Le mouvement sur la supply chain que tout le monde ignore

L’expansion majeure du partenariat d’Apple avec TDK et Bosch pour relocaliser la production de capteurs aux États-Unis est généralement classée au rayon « gestion des risques géopolitiques » et vite oubliée. C’est une erreur de lecture. Le matériel de détection n’est pas une simple matière première. Pour des appareils conscients de leur environnement spatial — la catégorie vers laquelle Apple se dirige clairement avec le Vision Pro et ses successeurs —, la qualité des capteurs et la latence sont des contraintes architecturales majeures. Contrôler cette chaîne d’approvisionnement sur le sol américain revient à maîtriser le plafond de performance de la prochaine génération d’appareils, et non pas seulement à se prémunir contre des problèmes de logistique.

Avec un pétrole à plus de 100 dollars et des tensions entre les États-Unis et l’Iran qui bousculent toute la logistique du secteur, la décision d’Apple de rapprocher la production de composants critiques ressemble moins à de la prudence qu’à un positionnement stratégique offensif. Les entreprises qui verrouillent des chaînes d’approvisionnement résilientes avant la tempête sont celles qui passent pour des génies après coup. Apple fait ce mouvement maintenant, pendant que tout le monde a les yeux rivés sur les gros titres macro plutôt que sur les changements structurels de fond.

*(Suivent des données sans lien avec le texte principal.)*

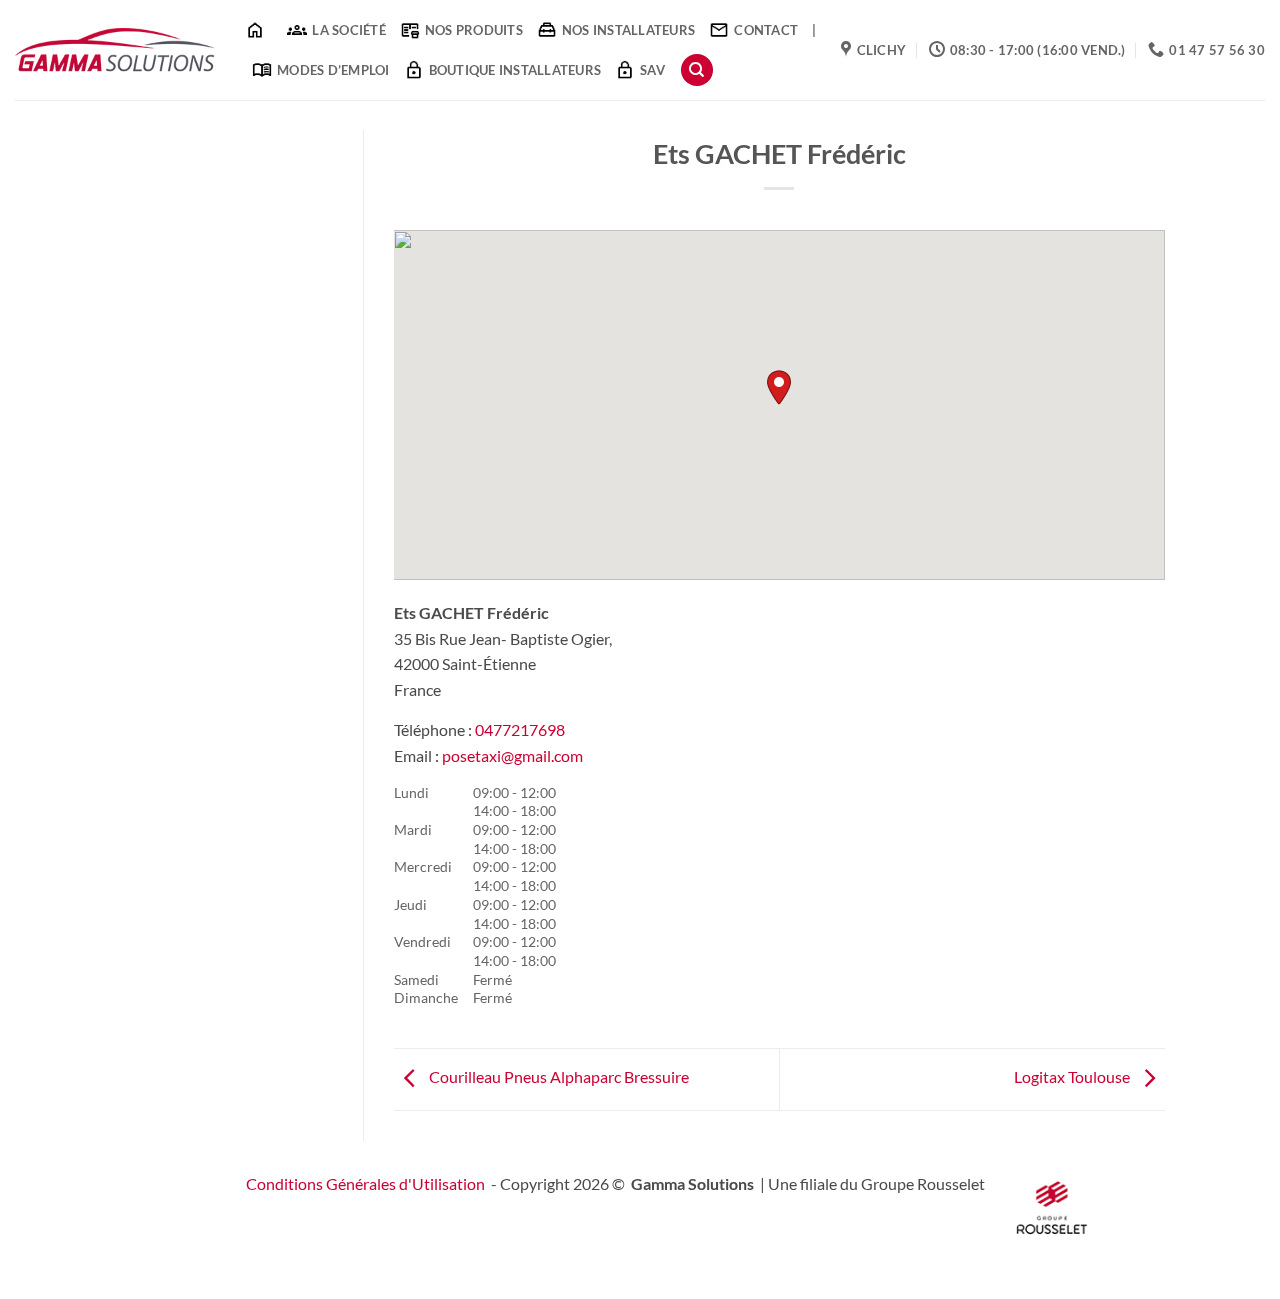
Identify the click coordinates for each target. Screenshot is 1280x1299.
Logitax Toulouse (1073, 1077)
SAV (652, 70)
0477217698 (520, 729)
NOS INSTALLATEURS (628, 30)
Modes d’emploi (333, 70)
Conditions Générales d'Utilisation (365, 1183)
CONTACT (766, 30)
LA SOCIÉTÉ (349, 30)
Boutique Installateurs (515, 70)
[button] (779, 387)
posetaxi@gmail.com (512, 755)
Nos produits (474, 30)
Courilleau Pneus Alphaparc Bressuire (557, 1077)
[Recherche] (697, 70)
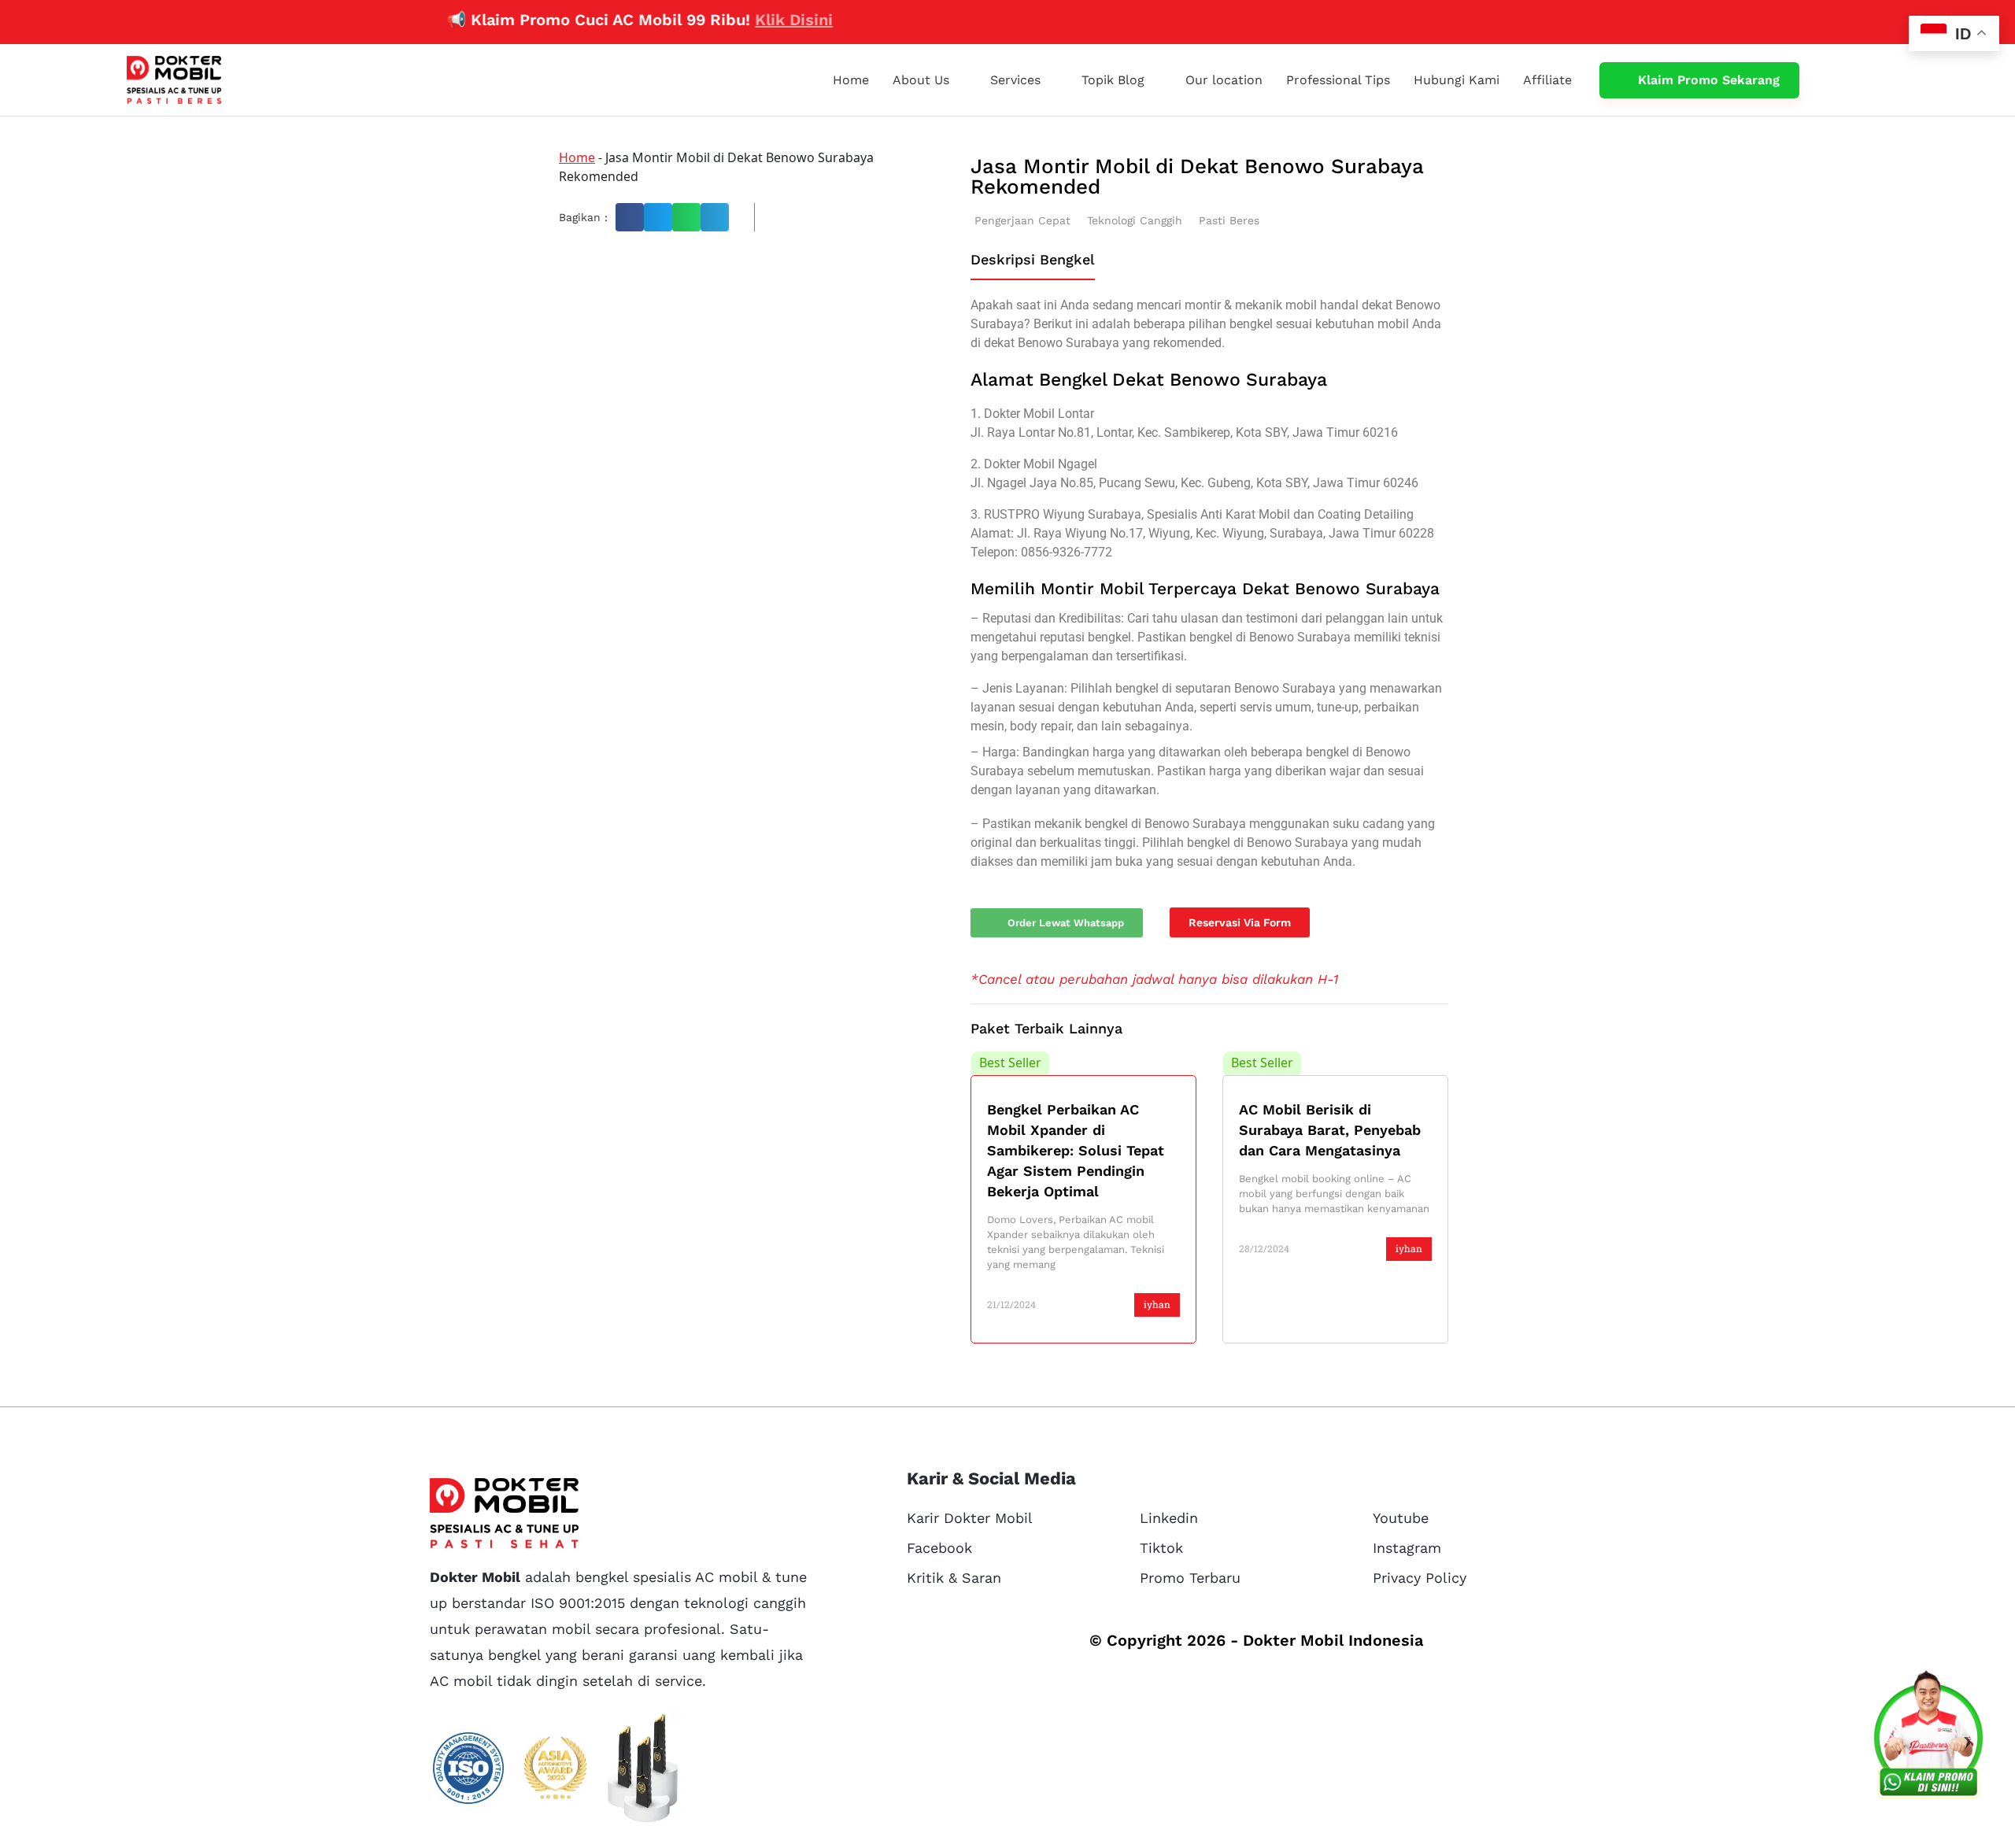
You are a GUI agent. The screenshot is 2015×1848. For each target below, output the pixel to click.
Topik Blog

Et puis, il y a le MacBook Neo à 599 dollars — l’élément de l’histoire que quasiment personne ne traite. L’analyse consensuelle sur l’IA chez Apple se concentre sur les utilisateurs premium d’iPhone, ceux qui paieront pour des abonnements IA intégrés. C’est un vrai marché, certes, mais il a un plafond. Le prix de 599 dollars pour un MacBook de 13 pouces vise l’étudiant, le premier acheteur, celui qui n’est pas encore captif de l’écosystème de Services d’Apple. Une fois qu’ils sont entrés, le calcul de la valeur à vie (LTV) change radicalement. Le revenu des Services — le segment qui justifie la prime de valorisation d’Apple par rapport aux simples multiples du hardware — ne croît pas seulement parce que les utilisateurs existants dépensent plus, mais parce que la base s’élargit. Baissez le point d’entrée, faites grossir la base, et le segment Services à haute marge suivra mécaniquement. Le marché se focalise sur la marge matérielle de cet appareil. Il oublie ce que cet appareil fera à la trajectoire des Services dans cinq ans.

Rien de tout cela ne garantit que l’action ne baissera pas à court terme. Un Nasdaq essoufflé, des perturbations pétrolières et une rotation sectorielle qui délaisse les méga-capitalisations tech pour des raisons de pur positionnement de portefeuille… c’est un vent contraire bien réel. Et ce vent se moque éperdument de la feuille de route d’iOS 27. Dans ce contexte, l’évolution du cours dépend surtout de qui doit vendre et quand, et non de la valeur réelle de l’entreprise.

Mais le décalage créé est profond. Le marché regarde le cours de bourse et voit une valeur du « Magnificent Seven » qui subit une correction macro. La réalité est tout autre : c’est une entreprise qui vient de restructurer son modèle de revenus IA, qui relocalise sa production de composants critiques avant un cycle de stress logistique, et qui élargit discrètement la base de son segment le plus rentable avec un produit d’appel que personne n’intègre correctement dans ses modèles. Ce sont trois vents porteurs distincts, aujourd’hui valorisés à zéro car ils ne sont pas visibles dans les chiffres du prochain trimestre.

Ce n’est pas un pronostic sur le cours de l’action le mois prochain. C’est le constat d’un fossé béant entre le prix et la trajectoire réelle. Le marché finit toujours par combler ces écarts — généralement juste au moment où vous avez arrêté de regarder.

Toute la presse financière s’obsède à savoir si Apple peut rivaliser dans l’IA. Pendant ce temps, Apple a discrètement décidé qu’elle n’en avait pas besoin — il lui suffit d’être l’immeuble dont tous les autres louent les bureaux. Il leur a fallu quinze minutes pour piger ce que les câblo-opérateurs ont mis trente ans à comprendre.